Jackson Hole And More

Jackson Hole And More

Ahead of the much-anticipated speech by Federal Reserve Chair Powell, the Fed funds futures are pricing in about a 70% chance of a 75 bp hike next month. The US 10-year yield is up nearly five basis points today to 3.07% and the two-year yield is firm at 3.38%. Asia Pacific equities were mostly higher, with China the main exception among the large markets, after US equities rallied yesterday. Europe’s STOXX 600 is off about 0.3% to bring this week’s loss to a little over 1%. It would be the first back-to-back weekly loss in two months. US futures seeing yesterday’s gains pared. Europe’s benchmark 10-year yields are mostly 4-8 bp higher. The dollar is mixed with the European currencies mostly higher, led by the euro, pushing above parity where options for 1.5 bln euros expire today. The dollar bloc and yen are nursing losses. The firmer euro tone appears to be lending support to the central European currencies, while the South African rand and Thai baht are off a little more than 0.5% to pace the declines.

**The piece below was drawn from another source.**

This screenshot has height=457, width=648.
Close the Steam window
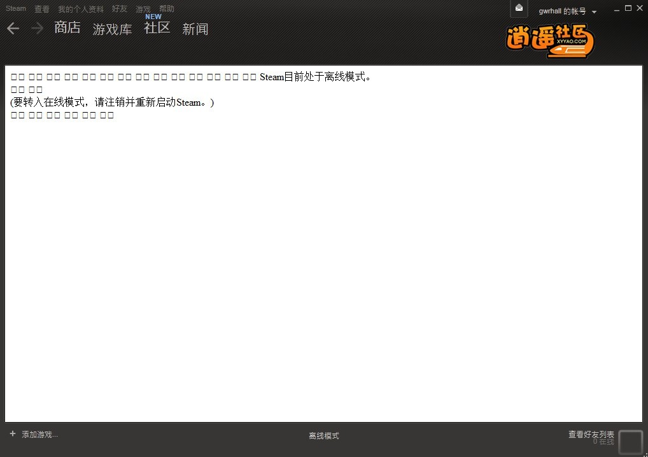[x=640, y=8]
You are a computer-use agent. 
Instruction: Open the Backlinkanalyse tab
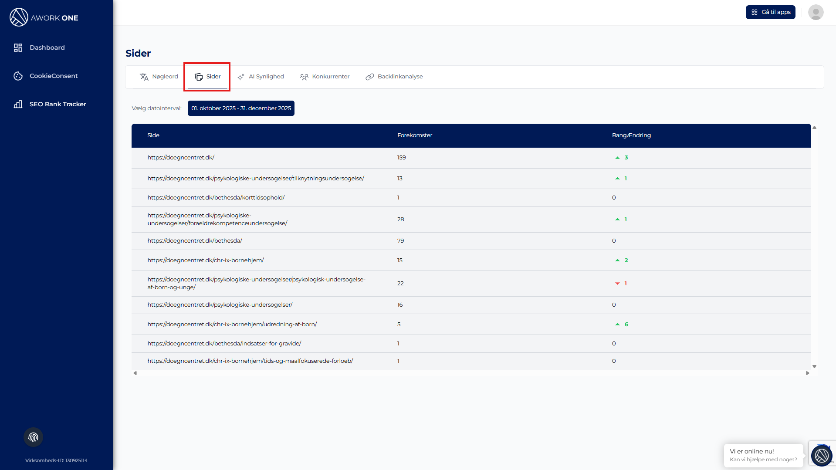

Gold set the high for the week yesterday near $1765 and is struggling to stay above $1750 today. October WTI is up 1% today and 3.4% for the week. It posted an outside down day yesterday to fell 2.5% but is consolidating quietly today. Europe’s natgas benchmark is off 0.5% to pare this week’s gain to around 25.2% after rallying 20.3% last week. The US natgas is gaining for a third day, up 2.2%. It was nearly flat on the week coming into today. Iron ore rose almost 3% to bring this week’s gain to 5.2%, the strongest weekly advance this month. September copper is up 1.4% after yesterday’s 1.5% advance. December wheat is firm after a four-day rally was snapped yesterday. Poor weather is seen behind the week’s 3% gain.

Asia Pacific

Tokyo's August CPI, which does a good job of reflecting national forces, rose more than expected. The headline rate rose to 2.9% from 2.5%, its highest in 30 years. The core measure, which excludes fresh food, stands at 2.6%, up from 2.3%. Several banks are now warning it could surpass 3% in Q4. A little more than half of Japan's inflation stems from fresh food and energy, with which CPI rose 1.4% from a year ago, up from 1.2%. The Bank of Japan meets on September 22 and is expected to remain the outlier among the high-income countries and maintain the current policy setting, with the target rate at -0.10%.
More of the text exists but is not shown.